Read Rancor: Sinister Attachments, Book 1 Online
Authors: Connie Myres
Tags: #Psychological thriller, #paranormal
“Why were you looking at my stuff?”
Maggie could not tell if Jess was angry or just putting on a show. “I’m sorry. I left my pendant here and I was just looking for it. I thought maybe if you found it you may have put it in there for safe keeping.” Not a bad lie, she thought.
“I haven’t seen a pendant. What does it look like?”
Gosh, now I have to expand my lie. “It looks like a butterfly.”
Jess shook her head and walked into the kitchen, taking a can of beer from the fridge. “Do you want one?”
“No, I have to get back to the apartment.”
Jess snapped the can tab open, walked into the living room, and sat on the lumpy sofa, propping her feet on the coffee table. “I’ll call you if I find the pendant.”

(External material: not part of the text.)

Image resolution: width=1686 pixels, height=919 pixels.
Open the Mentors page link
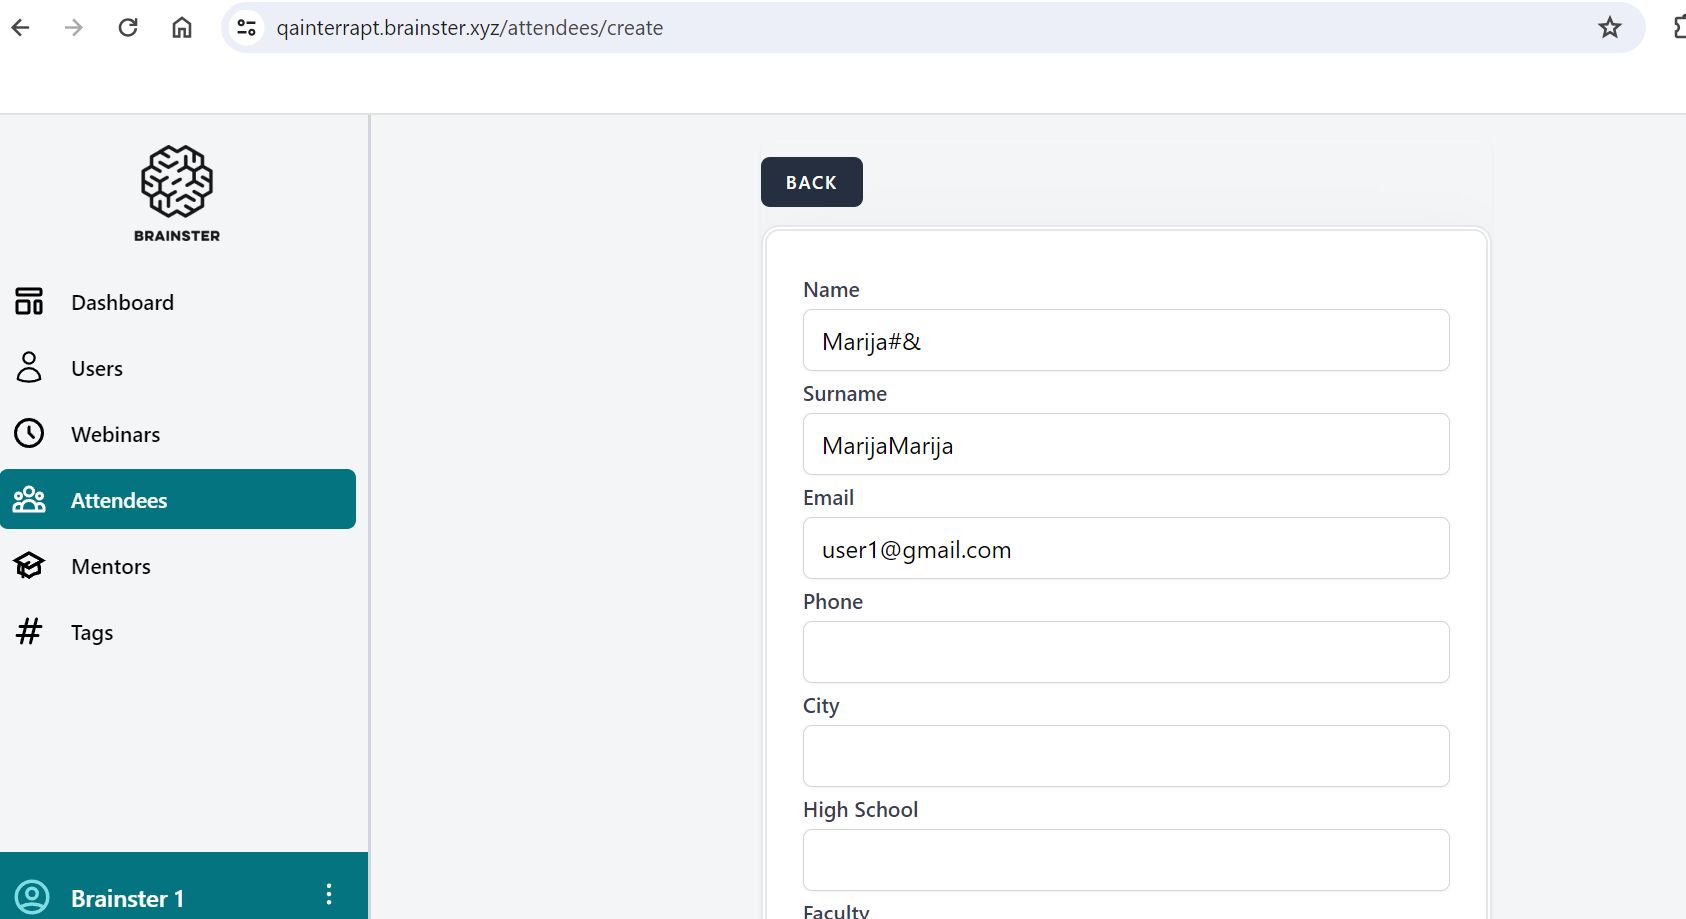pos(111,566)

Maggie was feeling bad. Jess was not acting like a guilty person. She sat in the stained brown velvet chair across from Jess. How was she going to ask questions without sounding accusative? “I just came from the house and it looked like someone has been there since we were there. Did you go back to the house for some reason?”
Jess shook her head. “Not me.”
“You, know . . . I was going through more of Cory’s papers and found one that said you worked for him as an associate accountant. Is that true?”
Jess took another swallow of beer. “Yeah, he hired me to do basic filing and data entry, nothing that has much to do with being an accountant.”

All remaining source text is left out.